Удар был таким сильным, что одна из стен комнаты разлетелась на куски, а потолок сразу же просел. В облаке пыли появился Меф. Он был ужасен. Ложкин впервые видел его стоящим. Очевидно,
существо произвело соответствующее впечатление и на нападавших; они опустили автоматы и замерли с отвисшими челюстями. Меф стоял, опираясь на задние лапы и толстый раздвоенный хвост. В передней части он напоминал чудовищного богомола, но был намного толще, а мышцы, холмами ходившие под кожей были просто колоссальны. Его неподвижность продолжалась не больше секунды.Меф выбросил передние лапы вперед, и они развернулись, как лапы хищного насекомого. В то же мгновение двое людей в черном были перерублены пополам. Еще двое попытались облить его из своих шлангов, но Меф мгновенно сделал из них фарш. Впрочем, жидкость, попавшая на тело, Мефу явно не понравилась; он наклонился в сторону и сделал такое движение, будто пытался сбросить нечто со своей кожи. Скорее всего, именно эта жидкость помогла нападавшим так быстро справиться с огромной собакой во дворе.
Затем он поднял передними лапами те куски, которые остались от деда.
Он поднес тело деда к глазам и несколько секунд внимательно смотрел на него. Все люди в черном, и живые, и мертвые, неподвижно лежали на полу. Ложкин стоял, прижимая к себе вешалку, прислонившись спиной к стене. Чудовище отбросило тело деда и посмотрело на Ложкина. И в этот момент Ложкин понял, что оно разумно.
Их глаза встретились. В следующую секунду Меф выломал кусок стены и ушел.
Ложкин продолжал стоять, держа в руках вешалку с халатами. Четверо людей в черном встали с пола.
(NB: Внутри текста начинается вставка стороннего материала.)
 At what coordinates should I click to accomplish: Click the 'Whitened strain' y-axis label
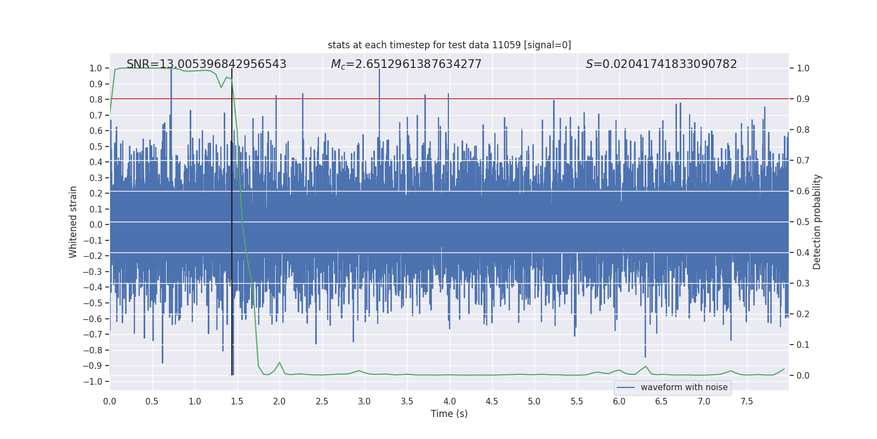73,222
– Почему он ушел? – спросил один из них.
– Он обрел свободу, – ответил Ложкин. – Теперь мы все будем ждать его возвращения.
– Ничего, мы его встретим, – сказал один из людей в черном. – Смотри, мы едва не опоздали.
Он поднял половину руки, оставшуюся от деда. Эта часть тела была до сих пор жива; пальцы шевелились.
– Ты думаешь, что мы не сможем ее убить? – спросил другой.
– Если трансформация началась, то не сможем.
– Никак?
– Ты не сожжешь ее даже в ядерном реакторе. Она вечна.
– Сволочь. Он почти успел. Так, сейчас быстро здесь все убираем и уходим.
Ложкину надели на голову непрозрачный мешок и заломили руки за спину. Затем его бросили в машину и прижали к полу, так, что двигаться он не мог. Машина ехала быстро, потому что ее порой заносило на поворотах. Ложкин пытался прислушиваться к тому, что говорили эти люди, чтобы понять хотя бы что-нибудь. Они перебрасывались короткими фразами, часто отдельными словами, как люди, очень хорошо знающие друг друга. И, сколько бы Ложкин ни старался, он не мог понять, о чем же был этот разреженный, как воздух стратосферы, разговор.
91. Разговор…
Разговор начинался культурно, но это никак не значило, что он так и закончится. Чего стоил один только мордоворот, прогуливавшийся по веранде.
– Зовите меня Виктор, – сказал низенький полный человечек с ницшеанскими усами и протянул Ложкину руку. – Садитесь, есть большой разговор. Чаю?
Обстановка кабинета была довольно скромной: несколько диванов, стол оригинального дизайна, стереосистема и телевизор. В углах стояли две небольшие пальмы, а за французским окном сияла веранда, полная солнечного света. У стены стояла фигура женщины с лицом, закрытым покрывалом.